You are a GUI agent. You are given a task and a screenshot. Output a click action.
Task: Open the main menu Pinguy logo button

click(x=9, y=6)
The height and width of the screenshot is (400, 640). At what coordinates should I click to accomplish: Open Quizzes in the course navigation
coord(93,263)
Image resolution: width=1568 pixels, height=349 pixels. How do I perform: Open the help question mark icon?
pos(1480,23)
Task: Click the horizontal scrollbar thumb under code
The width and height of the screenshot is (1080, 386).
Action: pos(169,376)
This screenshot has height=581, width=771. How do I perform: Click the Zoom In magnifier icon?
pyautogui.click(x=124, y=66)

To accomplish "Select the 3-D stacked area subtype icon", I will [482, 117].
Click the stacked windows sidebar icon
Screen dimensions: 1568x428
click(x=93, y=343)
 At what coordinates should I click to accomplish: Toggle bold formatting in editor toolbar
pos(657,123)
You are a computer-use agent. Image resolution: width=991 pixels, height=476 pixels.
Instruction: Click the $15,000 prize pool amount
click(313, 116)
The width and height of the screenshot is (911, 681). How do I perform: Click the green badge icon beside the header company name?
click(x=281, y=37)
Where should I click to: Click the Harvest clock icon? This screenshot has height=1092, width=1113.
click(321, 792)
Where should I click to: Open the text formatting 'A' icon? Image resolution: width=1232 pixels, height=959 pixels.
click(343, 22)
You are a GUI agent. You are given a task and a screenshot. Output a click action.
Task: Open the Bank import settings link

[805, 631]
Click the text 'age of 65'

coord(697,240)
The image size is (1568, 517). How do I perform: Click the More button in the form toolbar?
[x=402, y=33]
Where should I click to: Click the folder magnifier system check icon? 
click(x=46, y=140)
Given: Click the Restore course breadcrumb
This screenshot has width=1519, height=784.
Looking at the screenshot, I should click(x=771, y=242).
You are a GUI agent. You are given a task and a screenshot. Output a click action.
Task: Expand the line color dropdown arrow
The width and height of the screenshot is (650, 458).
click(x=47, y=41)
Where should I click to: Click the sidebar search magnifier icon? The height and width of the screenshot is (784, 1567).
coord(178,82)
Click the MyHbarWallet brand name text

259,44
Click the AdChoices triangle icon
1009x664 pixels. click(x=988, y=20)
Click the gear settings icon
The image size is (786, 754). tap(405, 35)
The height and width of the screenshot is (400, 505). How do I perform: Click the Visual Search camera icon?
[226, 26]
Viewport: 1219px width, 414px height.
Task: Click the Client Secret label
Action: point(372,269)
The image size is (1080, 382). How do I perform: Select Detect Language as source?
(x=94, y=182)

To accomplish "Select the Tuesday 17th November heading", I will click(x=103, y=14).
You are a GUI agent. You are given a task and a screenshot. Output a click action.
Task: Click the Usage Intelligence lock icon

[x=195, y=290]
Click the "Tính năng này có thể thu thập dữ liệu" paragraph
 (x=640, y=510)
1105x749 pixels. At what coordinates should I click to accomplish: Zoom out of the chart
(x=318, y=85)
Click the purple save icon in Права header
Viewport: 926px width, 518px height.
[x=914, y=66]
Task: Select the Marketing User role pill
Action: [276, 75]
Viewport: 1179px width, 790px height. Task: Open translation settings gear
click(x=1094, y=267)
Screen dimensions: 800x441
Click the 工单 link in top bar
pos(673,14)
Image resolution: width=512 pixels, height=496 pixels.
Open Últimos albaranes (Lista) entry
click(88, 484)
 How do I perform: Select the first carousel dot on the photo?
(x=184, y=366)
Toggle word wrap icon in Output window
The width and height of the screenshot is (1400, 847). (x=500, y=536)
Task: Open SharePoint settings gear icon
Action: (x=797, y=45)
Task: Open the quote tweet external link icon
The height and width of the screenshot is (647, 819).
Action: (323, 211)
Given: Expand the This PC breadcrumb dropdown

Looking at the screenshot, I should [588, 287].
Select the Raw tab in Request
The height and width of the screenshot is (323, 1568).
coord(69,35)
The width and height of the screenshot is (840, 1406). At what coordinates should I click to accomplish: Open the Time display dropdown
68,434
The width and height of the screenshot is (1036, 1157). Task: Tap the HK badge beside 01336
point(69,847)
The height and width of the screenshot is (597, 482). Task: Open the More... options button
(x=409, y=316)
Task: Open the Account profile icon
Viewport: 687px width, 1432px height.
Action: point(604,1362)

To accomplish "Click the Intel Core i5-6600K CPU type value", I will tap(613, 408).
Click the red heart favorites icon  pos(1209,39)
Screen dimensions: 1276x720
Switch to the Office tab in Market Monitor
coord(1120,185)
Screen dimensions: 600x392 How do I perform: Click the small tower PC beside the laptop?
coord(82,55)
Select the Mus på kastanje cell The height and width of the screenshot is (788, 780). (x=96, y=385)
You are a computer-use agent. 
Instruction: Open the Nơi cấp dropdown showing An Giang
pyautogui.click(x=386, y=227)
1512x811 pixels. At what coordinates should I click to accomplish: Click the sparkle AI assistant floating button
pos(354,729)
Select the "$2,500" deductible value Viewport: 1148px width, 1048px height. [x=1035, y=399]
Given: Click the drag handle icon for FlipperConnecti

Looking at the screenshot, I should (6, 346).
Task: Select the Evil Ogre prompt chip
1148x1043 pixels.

■ ■ ■ ■ ■

WHAT TO WORK ON >>
Reproduce the entries above exactly.

SOLUTION FOR THIS TASK >>
You are a GUI agent. You are given a task and a screenshot. Output a click action.
Task: Open the main menu Pinguy logo button

click(x=9, y=6)
The height and width of the screenshot is (400, 640). At what coordinates should I click to accomplish: Open Quizzes in the course navigation
coord(93,263)
Image resolution: width=1568 pixels, height=349 pixels. How do I perform: Open the help question mark icon?
pos(1480,23)
Task: Click the horizontal scrollbar thumb under code
The width and height of the screenshot is (1080, 386).
Action: pos(169,376)
This screenshot has height=581, width=771. How do I perform: Click the Zoom In magnifier icon?
pyautogui.click(x=124, y=66)

To accomplish "Select the 3-D stacked area subtype icon", I will [482, 117].
Click the stacked windows sidebar icon
Screen dimensions: 1568x428
click(x=93, y=343)
 At what coordinates should I click to accomplish: Toggle bold formatting in editor toolbar
pos(657,123)
You are a computer-use agent. Image resolution: width=991 pixels, height=476 pixels.
Instruction: Click the $15,000 prize pool amount
click(313, 116)
The width and height of the screenshot is (911, 681). How do I perform: Click the green badge icon beside the header company name?
click(x=281, y=37)
Where should I click to: Click the Harvest clock icon? This screenshot has height=1092, width=1113.
click(321, 792)
Where should I click to: Open the text formatting 'A' icon? Image resolution: width=1232 pixels, height=959 pixels.
click(343, 22)
You are a GUI agent. You are given a task and a screenshot. Output a click action.
Task: Open the Bank import settings link

[805, 631]
Click the text 'age of 65'

coord(697,240)
The image size is (1568, 517). How do I perform: Click the More button in the form toolbar?
[x=402, y=33]
Where should I click to: Click the folder magnifier system check icon? 
click(x=46, y=140)
Given: Click the Restore course breadcrumb
This screenshot has width=1519, height=784.
Looking at the screenshot, I should click(x=771, y=242).
You are a GUI agent. You are given a task and a screenshot. Output a click action.
Task: Expand the line color dropdown arrow
The width and height of the screenshot is (650, 458).
click(x=47, y=41)
Where should I click to: Click the sidebar search magnifier icon? The height and width of the screenshot is (784, 1567).
coord(178,82)
Click the MyHbarWallet brand name text

259,44
Click the AdChoices triangle icon
1009x664 pixels. click(x=988, y=20)
Click the gear settings icon
The image size is (786, 754). tap(405, 35)
The height and width of the screenshot is (400, 505). How do I perform: Click the Visual Search camera icon?
[226, 26]
Viewport: 1219px width, 414px height.
Task: Click the Client Secret label
Action: point(372,269)
The image size is (1080, 382). How do I perform: Select Detect Language as source?
(x=94, y=182)

To accomplish "Select the Tuesday 17th November heading", I will click(x=103, y=14).
You are a GUI agent. You are given a task and a screenshot. Output a click action.
Task: Click the Usage Intelligence lock icon

[x=195, y=290]
Click the "Tính năng này có thể thu thập dữ liệu" paragraph
 (x=640, y=510)
1105x749 pixels. At what coordinates should I click to accomplish: Zoom out of the chart
(x=318, y=85)
Click the purple save icon in Права header
Viewport: 926px width, 518px height.
[x=914, y=66]
Task: Select the Marketing User role pill
Action: [276, 75]
Viewport: 1179px width, 790px height. Task: Open translation settings gear
click(x=1094, y=267)
Screen dimensions: 800x441
Click the 工单 link in top bar
pos(673,14)
Image resolution: width=512 pixels, height=496 pixels.
Open Últimos albaranes (Lista) entry
click(88, 484)
 How do I perform: Select the first carousel dot on the photo?
(x=184, y=366)
Toggle word wrap icon in Output window
The width and height of the screenshot is (1400, 847). (x=500, y=536)
Task: Open SharePoint settings gear icon
Action: (x=797, y=45)
Task: Open the quote tweet external link icon
The height and width of the screenshot is (647, 819).
Action: (323, 211)
Given: Expand the This PC breadcrumb dropdown

Looking at the screenshot, I should [588, 287].
Select the Raw tab in Request
The height and width of the screenshot is (323, 1568).
coord(69,35)
The width and height of the screenshot is (840, 1406). At what coordinates should I click to accomplish: Open the Time display dropdown
68,434
The width and height of the screenshot is (1036, 1157). Task: Tap the HK badge beside 01336
point(69,847)
The height and width of the screenshot is (597, 482). Task: Open the More... options button
(x=409, y=316)
Task: Open the Account profile icon
Viewport: 687px width, 1432px height.
Action: point(604,1362)

To accomplish "Click the Intel Core i5-6600K CPU type value", I will tap(613, 408).
Click the red heart favorites icon  pos(1209,39)
Screen dimensions: 1276x720
Switch to the Office tab in Market Monitor
coord(1120,185)
Screen dimensions: 600x392 How do I perform: Click the small tower PC beside the laptop?
coord(82,55)
Select the Mus på kastanje cell The height and width of the screenshot is (788, 780). (x=96, y=385)
You are a computer-use agent. 
Instruction: Open the Nơi cấp dropdown showing An Giang
pyautogui.click(x=386, y=227)
1512x811 pixels. At what coordinates should I click to accomplish: Click the sparkle AI assistant floating button
pos(354,729)
Select the "$2,500" deductible value Viewport: 1148px width, 1048px height. [x=1035, y=399]
Given: Click the drag handle icon for FlipperConnecti

Looking at the screenshot, I should (6, 346).
Task: Select the Evil Ogre prompt chip
1148x1043 pixels.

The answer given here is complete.